Along Cottonwood Creek, in Logan County, Oklahoma Territory, within sight of the wooden Santa Fe trestle, they had shot Gamble’s chestnut mare out from under him. The rifle slug had struck the horse behind the shoulder and the horse had fallen hard, unable to roll back up. Gamble had extricated himself from saddle and stirrups—losing a spur in the process—and after seeing the bloody froth spewing from the animal’s muzzle, had drawn the Manhattan, pressed the barrel between her eyes, and fired.
Then he had sought refuge in a cornfield that was hard against the creek, but the cousins methodically rode down the stalks and drove him out the far side. Gamble had burst from the field and made for the creek, ducking a fusillade from the murderous cousins.
The Santa Fe railway ran along the creek, and he dashed over the tracks and then jumped over the edge of the creek bank and tumbled down the red clay bank. As he scrambled for the cover of the trunk of a fallen walnut tree, he shot blind twice behind him. This was answered with a shot that passed through his right thigh and continued on to skip across the surface of the creek beyond. Gamble scarcely felt it, thinking the bullet had simply puckered the fabric of his trousers. He attempted to vault over the trunk, but caught his remaining spur on a dead branch and hung for a moment, suspended like a target in a shooting gallery, half his body exposed.

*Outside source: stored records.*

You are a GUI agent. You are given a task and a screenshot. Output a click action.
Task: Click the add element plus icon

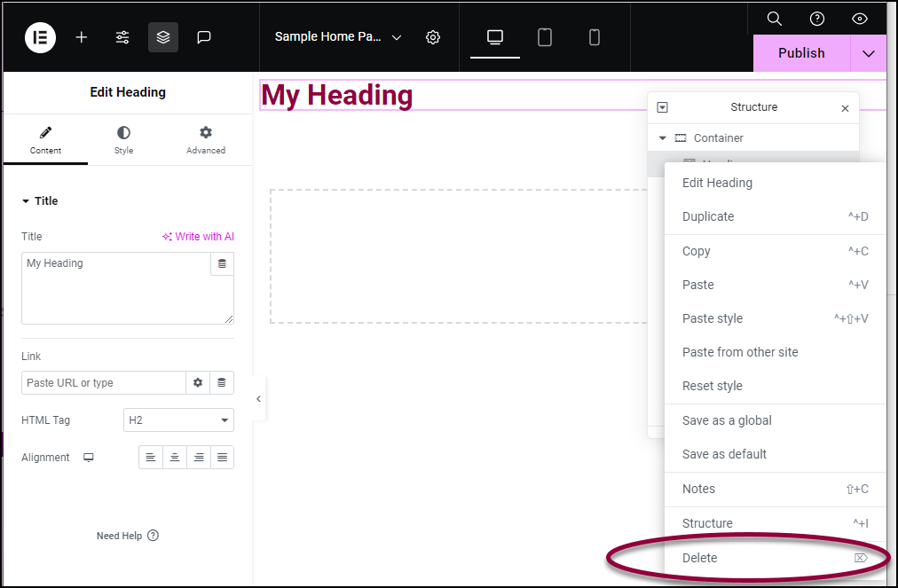(x=82, y=38)
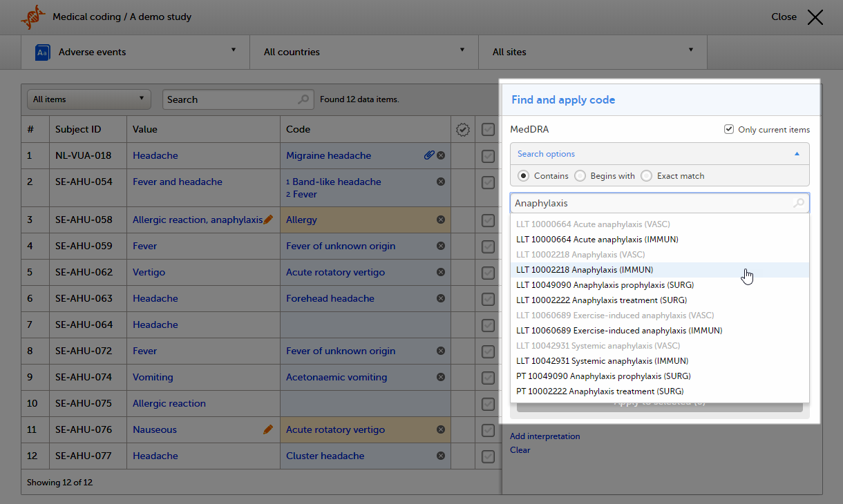Click the data items Search field
The height and width of the screenshot is (504, 843).
230,99
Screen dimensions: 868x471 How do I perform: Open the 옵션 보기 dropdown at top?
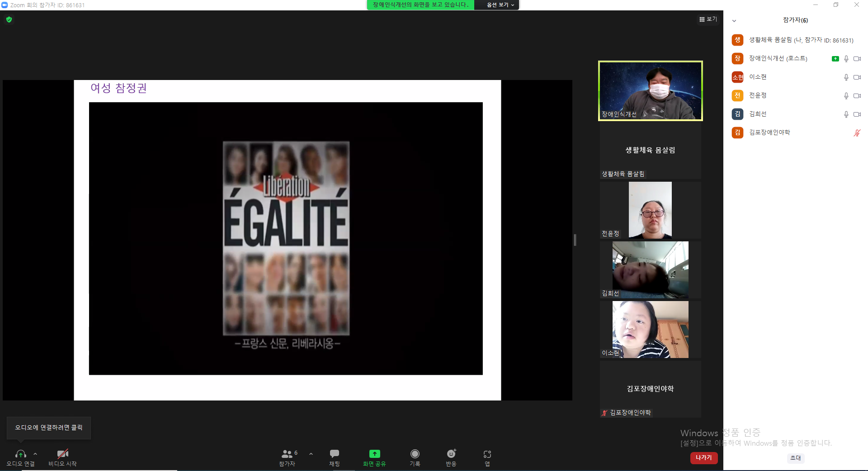click(500, 5)
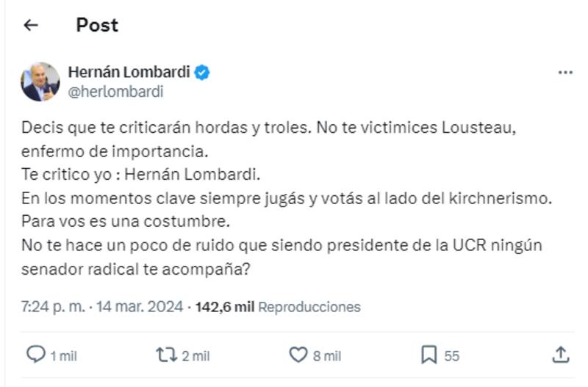Go back using the left arrow
The image size is (588, 387).
pyautogui.click(x=30, y=25)
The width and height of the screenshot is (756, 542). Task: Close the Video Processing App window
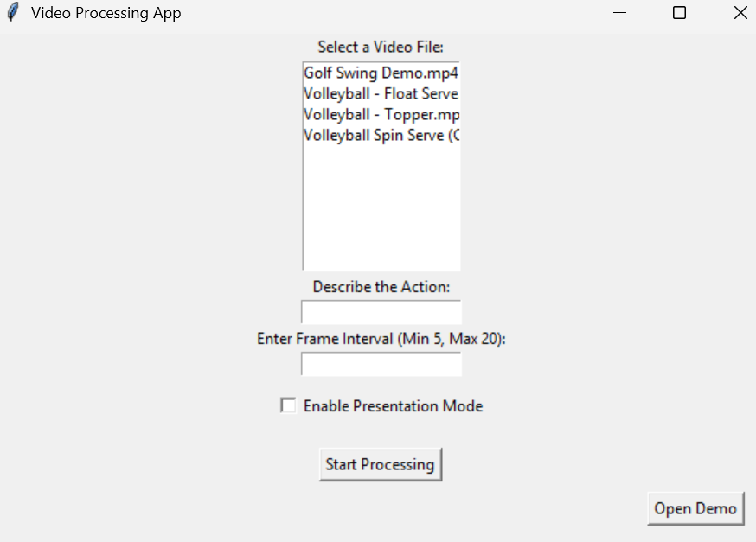(740, 12)
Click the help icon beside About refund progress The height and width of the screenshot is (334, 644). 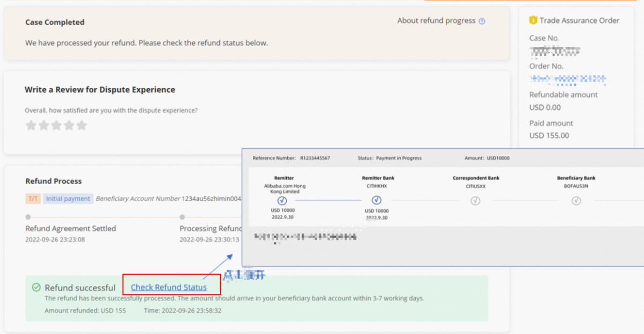pyautogui.click(x=482, y=21)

Another shot zinged past, then another thudded dully on the opposite side of the trunk. Then the strap on the spur broke and Gamble fell to the moist clay. He spun around and pressed his back against the walnut trunk, the Manhattan held tightly in his left hand, trying to think of a next move that wouldn’t result in the cousins shooting him to death where he lay.
“Hey, Dutch!” Gamble shouted.
There was no answer, but he could hear the cousins up on top of the bank, speaking softly to each other in German, trying no doubt to find some path down the bank that wouldn’t expose them to fire.
“What do you want?” This, with a touch of an accent.
“To talk.”
“We are talking. Have you many blaue bohnen left?”
“Speak English!”
“Bullets,” the man said. “These are called blue beans in German, because they look like little lead beans stuffed into the wheel of your gun, no?”
“Only if you’re looking down the wrong end.”
“You must be running low on these deadly beans,” Jaeger said. “We have traded shots many times since leaving Kansas, and there are four of us and only one of you.”
“Odds sound about right.”
“You are a fool, Jakob Gamble.”
“What say we avoid the bloodletting and come up with an arrangement that will satisfy everybody?”
There was dark laughter from above.
“And what would such an arrangement be, Herr Gamble?”
“You could let me go.”
“Why should we do that?”
“Because if you do, I’ll tell you where there’s a fortune in buried gold. It’s one helluva lot more money than whatever reward is being offered for my hide. And if you kill me, you’ll never find it.”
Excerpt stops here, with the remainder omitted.